La soumission volontaire au système, l’absentéisme électoral pourraient être enrichis d’autres exemples. Comment en rendre compte  ? Nous n’avons pas fini de payer le contournement du « non » des Français (et d’autres) à la Constitution européenne – lequel contournement fait s’équivaloir, à la faveur de l’adoption du traité de substitution (avec la complicité d’une partie de la gauche), « non » et «  oui » dans la même inconsistance politique. Nous n’avons pas fini de payer non plus l’absence de réponse du gouvernement aux six mois de grèves universitaires ni non plus le refus de négociations dans la plupart des conflits sociaux… Un peu comme si l’État et les chefs d’entreprise savaient qu’ils n’avaient rien à donner, parce qu’ils ne font qu’appliquer une logique décidée au niveau européen… lequel ne fait que formaliser pour la faciliter la logique capitaliste.

Dès lors, pourquoi voter quand les alternatives politiques ne tranchent pas radicalement avec le système dont nous souffrons  ? Au lendemain des élections, un sondage auprès des votants qui ont dit « non » à Sarkozy ne leur fait-il pas demander la poursuite des « réformes »  ? Ne pas voter pour le système, c’est assurément refuser de contribuer à sa direction mortifère  : que l’on en juge aux milliards de victimes du capitalisme (victimes de la faim et de la soif dans le monde, du déplacement des populations, de la fermeture des frontières, de la guerre, de la surexploitation du travail, des mauvaises conditions de vie et de santé, etc.). Quoi pèse (animateur, public ou téléspectateur) sur la décision – un clic –, des patrons qui exploitent des sans-papiers, des dirigeants qui délocalisent et licencient, des actionnaires qui engrangent des profits, des investisseurs qui appauvrissent, des banques qui détournent l’investissement vers la financiarisation, des spéculateurs qui affament, du député qui vote une baisse d’allocation ou un impôt supplémentaire, du propriétaire qui augmente indûment un loyer ou loue un appartement insalubre, etc.  ? Ici, l’insonorisation garantie contre le cri des victimes. La « soumission volontaire » des témoins est flagrante (absente dans l’expérience de Milgram) tant les solidarités et les protestations demeurent sous-proportionnées  !
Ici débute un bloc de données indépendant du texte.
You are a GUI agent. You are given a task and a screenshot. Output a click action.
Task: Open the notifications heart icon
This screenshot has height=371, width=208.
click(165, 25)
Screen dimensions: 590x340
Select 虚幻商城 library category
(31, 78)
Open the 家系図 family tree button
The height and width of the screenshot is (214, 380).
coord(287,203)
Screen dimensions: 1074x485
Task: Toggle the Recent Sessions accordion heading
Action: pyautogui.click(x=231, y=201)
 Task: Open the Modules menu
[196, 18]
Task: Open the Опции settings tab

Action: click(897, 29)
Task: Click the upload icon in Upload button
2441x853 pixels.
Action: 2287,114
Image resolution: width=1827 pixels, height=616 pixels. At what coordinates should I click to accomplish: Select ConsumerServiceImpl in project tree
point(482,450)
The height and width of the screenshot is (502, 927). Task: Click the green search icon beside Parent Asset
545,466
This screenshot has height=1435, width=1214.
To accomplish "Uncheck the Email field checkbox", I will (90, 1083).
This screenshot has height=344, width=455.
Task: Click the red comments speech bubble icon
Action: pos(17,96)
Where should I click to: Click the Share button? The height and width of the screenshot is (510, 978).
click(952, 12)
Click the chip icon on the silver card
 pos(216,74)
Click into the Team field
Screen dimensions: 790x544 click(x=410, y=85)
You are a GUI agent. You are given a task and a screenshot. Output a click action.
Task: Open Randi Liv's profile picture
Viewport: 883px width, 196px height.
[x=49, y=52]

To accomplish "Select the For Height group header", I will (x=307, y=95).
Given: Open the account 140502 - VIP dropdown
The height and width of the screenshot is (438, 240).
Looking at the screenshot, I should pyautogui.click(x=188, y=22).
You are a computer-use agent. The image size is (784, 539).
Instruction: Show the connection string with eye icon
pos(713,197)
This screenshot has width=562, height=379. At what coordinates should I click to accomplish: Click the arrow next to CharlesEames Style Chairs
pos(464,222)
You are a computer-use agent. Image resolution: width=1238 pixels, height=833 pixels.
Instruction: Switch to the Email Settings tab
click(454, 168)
Le capitalisme ne devrait-il pas mériter d’être qualifié de crime contre l’humanité  ? En ce sens, s’abstenir (électoralement) de participer à cette politique, c’est résister au Jeu de la mort planétaire – et le pourcentage est meilleur que celui des résistants de la téléréalité éponyme  ! Peut-on voter « non » » quand le «  non  » vaut le « oui »  ?

Pourtant l’abstention n’est-elle pas aussi consentement à son propre écrasement et à celui de la majorité de ses concitoyens  ? Ce consentement exploite la pulsion de mort dont la civilisation ne protège plus, puisqu’elle la retourne contre soi  : sinon, pourquoi le suicide (entre autres) serait-il l’une des premières causes de mortalité dans le monde de la globalisation – devant les victimes de la guerre et des accidents de la route réunis  ?

La capacité de sujets à détourner la violence sur leur partenaire de jeu suggère une autre leçon. S’emparer de la manette inclut presque une note d’espoir  : le sujet peut agir lui-même (ici au sein de l’équation capitaliste  : une vie = tant d’argent = tant de volt = la satisfaction paradoxale de jouer) et vérifier les conséquences de son action – criminelle. Qu’un seul résiste, d’ailleurs, donne l’idée… d’un front de résistance, capable d’une autre décision.

Revendiquons la responsabilité de nos actes, au-delà du jour de l’élection. Cela implique un nouveau pacte citoyen, tel que nous trouvions à enrôler la pulsion de mort pour casser l’ancien monde et la lier à la pulsion de vie  : pour construire un « vivre ensemble » respectueux de tous. J’ai cru en voir un frémissement avec le Front de gauche – à condition que nous soyons capables de l’exempter des luttes intestines pour le pouvoir au profit d’une autorité partagée et de la restauration d’un « non » qui soit non-condition d’un « oui » à inventer. L’histoire continue.

(1) c’est l’expérience de Milgram qu’a cherché à reproduire le Jeu de la mort (lire l’Humanité du 17 mars) * Dernier ouvrage paru  : Malaise dans le capitalisme, Toulouse, P.U.M., 2009.